Your goal ▸ Extract the lines of the listing below, repeating them exactly, starting at the line that contains "Where should I" and ending after the line that contains "click(624, 350)". Leave the pictures out of your answer.

=== Task input ===

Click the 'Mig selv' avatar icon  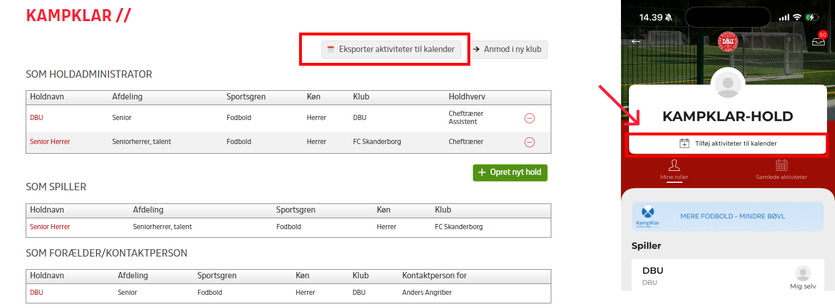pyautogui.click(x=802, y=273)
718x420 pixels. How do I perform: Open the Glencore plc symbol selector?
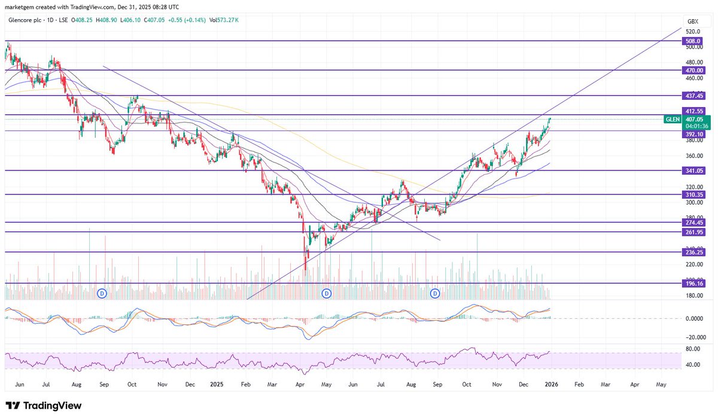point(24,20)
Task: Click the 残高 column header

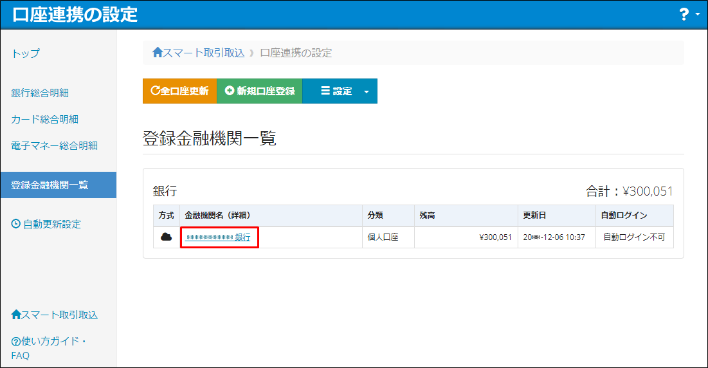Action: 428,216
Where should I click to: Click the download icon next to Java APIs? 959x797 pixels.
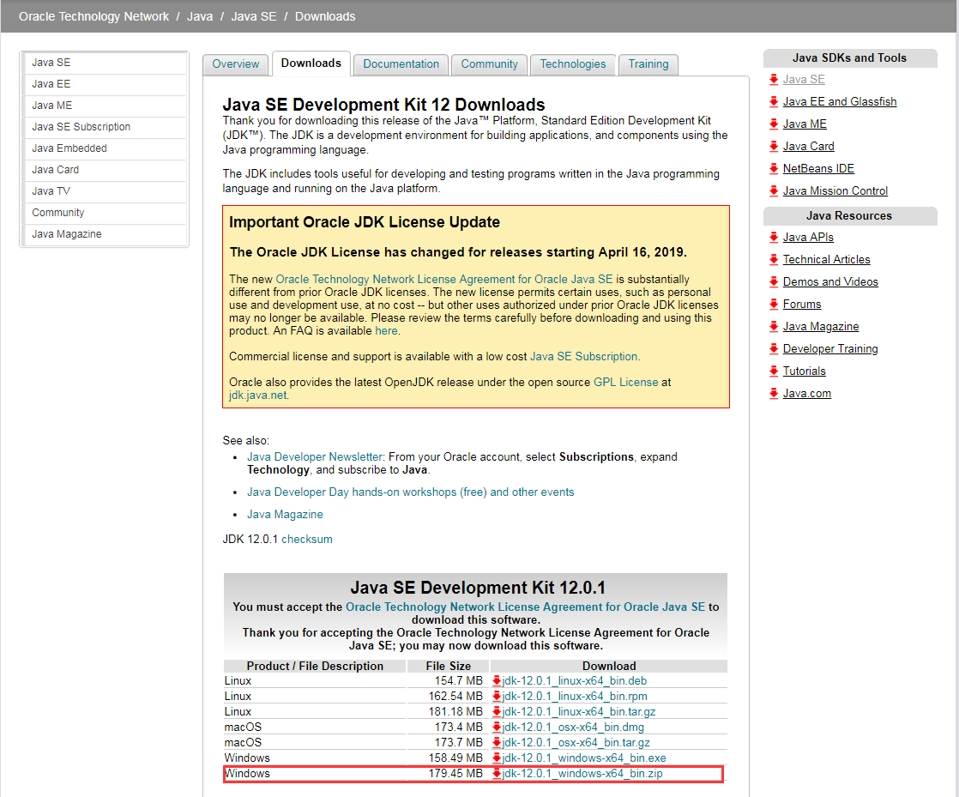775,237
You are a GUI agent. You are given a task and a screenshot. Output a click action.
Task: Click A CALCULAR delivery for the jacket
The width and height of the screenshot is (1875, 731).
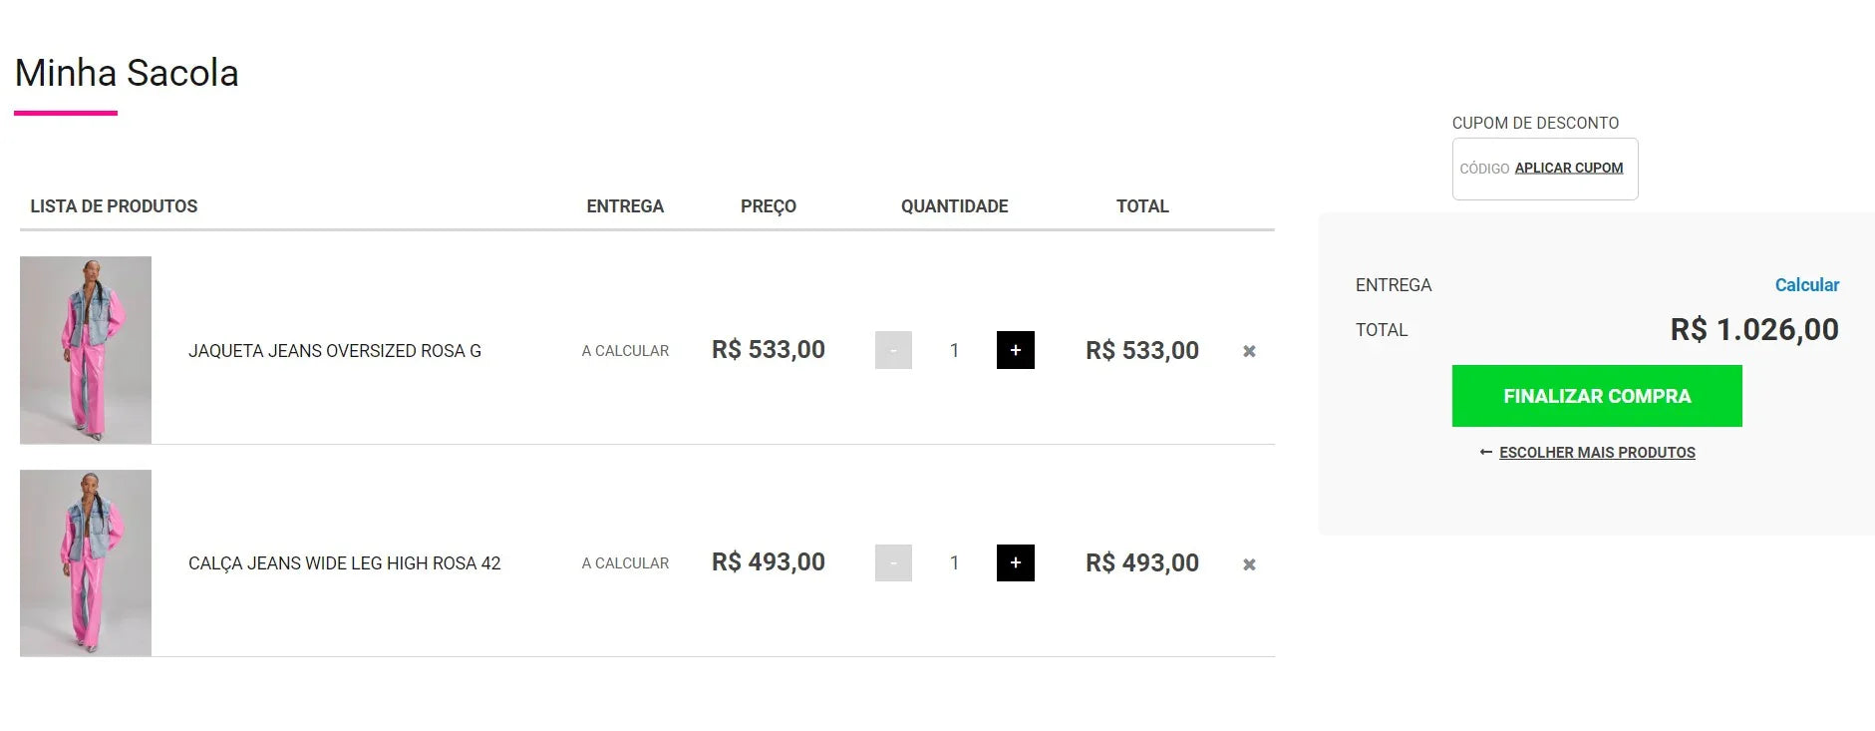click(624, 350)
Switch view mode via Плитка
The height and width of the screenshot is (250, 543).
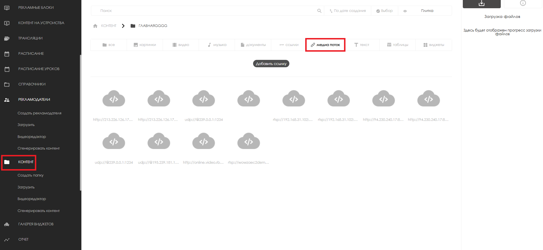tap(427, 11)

===

Worked solution ▸
Where should I click to: Click the download icon next to Java APIs? 959x797 pixels.
775,237
You are a GUI agent. You are given a task and a screenshot. Output a click action.
Task: Click A CALCULAR delivery for the jacket
The width and height of the screenshot is (1875, 731).
click(624, 350)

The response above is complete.